How often do you use Google Plus? I use it daily. I will miss it if it goes away because Google is the most professional social platform in the tech / Internet. Discussions are far more civilized and mature than elsewhere. But, I don’t think it will go away in a hurry!
Steve “berto” Bertolacci (The Beard of SEO)
What do you think is the future of Google Plus? My prediction is that G+ will go through another re-branding, but will by and large remain the same. Streams are the new Circles — #amazeballs. One of the needs that G+ fit was the ability to segment a social site based off your own personal interests as you define. So rather than have every connection all jumbled together, you can watch and interact with each Stream individually or as a whole. This need has not really been done better in any other social site, so there’s still a need to keep supporting it. So in terms of re-branding, I’m betting it will happen this summer if not sooner. The real question is what will happen to Twitter.

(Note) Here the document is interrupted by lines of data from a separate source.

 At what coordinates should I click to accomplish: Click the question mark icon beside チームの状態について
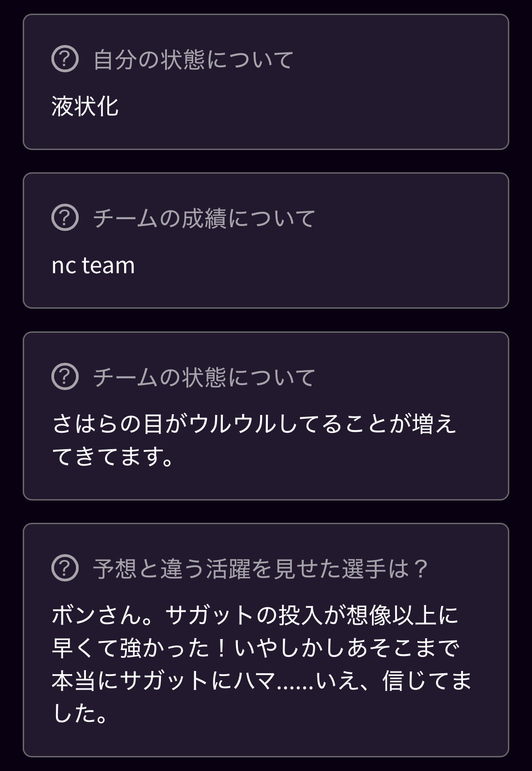pos(65,377)
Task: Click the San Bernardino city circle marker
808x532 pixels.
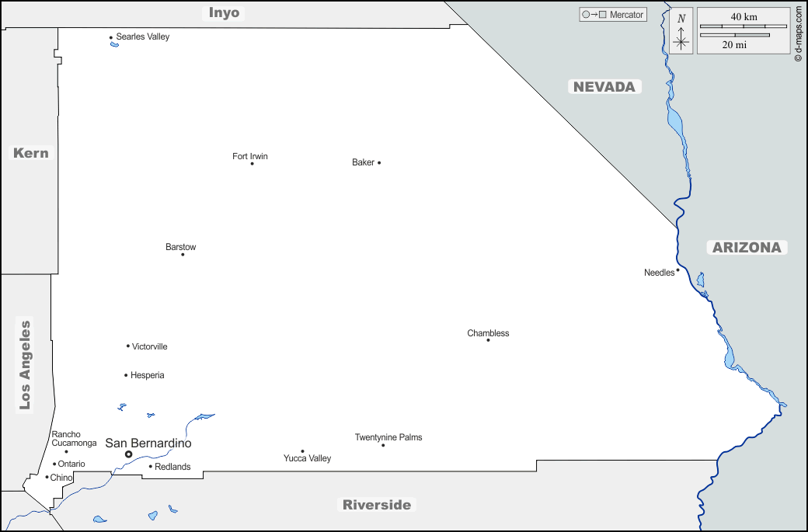Action: pyautogui.click(x=129, y=454)
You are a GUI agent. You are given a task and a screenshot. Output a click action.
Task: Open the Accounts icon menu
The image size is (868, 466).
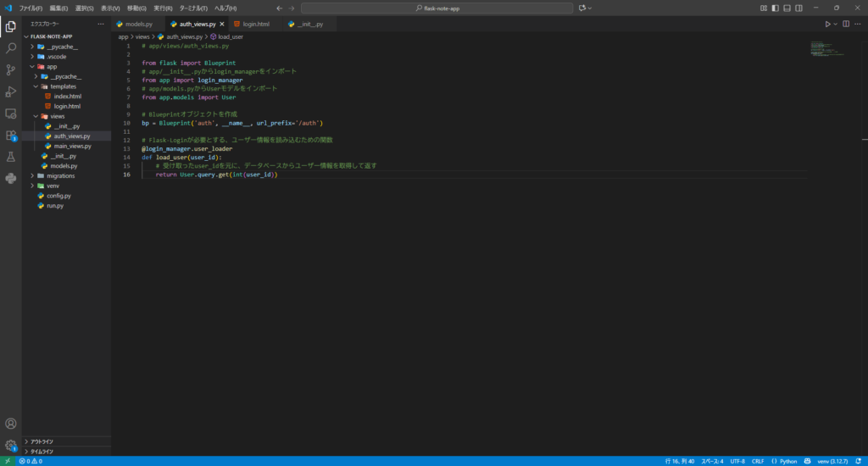(x=11, y=424)
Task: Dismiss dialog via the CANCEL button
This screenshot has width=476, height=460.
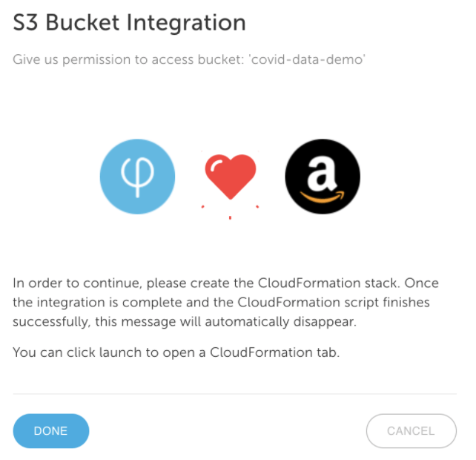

How often do you use Google Plus? Yes, I use G+ for both personal and work related things. And yes, I would miss it if it weren’t there. G+ fits a niche that doesn’t exist on most other social sites.
What do you think is the future of Google Plus? I’d say about a year we’ll see a further fragmentation and then a disintegration in the most part. Google may split its stronger/ useful parts into new services or use them in different ways. I did a MBU interview on Google Authorship and its future – general consensus was it’s probably dead too. It was a big part of G+ for a lot of us in this industry I’d imagine. All change so!
How often do you use Google Plus? I’m a semi-active Google+ user. It’s was a fine platform in a lot of ways but just lacked the x-factor – an identity. It was a sum of a number of other social media site’s parts. When I think of social media sites this is what I associate:
I think it speaks volumes why it never took off. Then again the last social network I truly loved was Bebo. So, in a few words, no I don’t really care!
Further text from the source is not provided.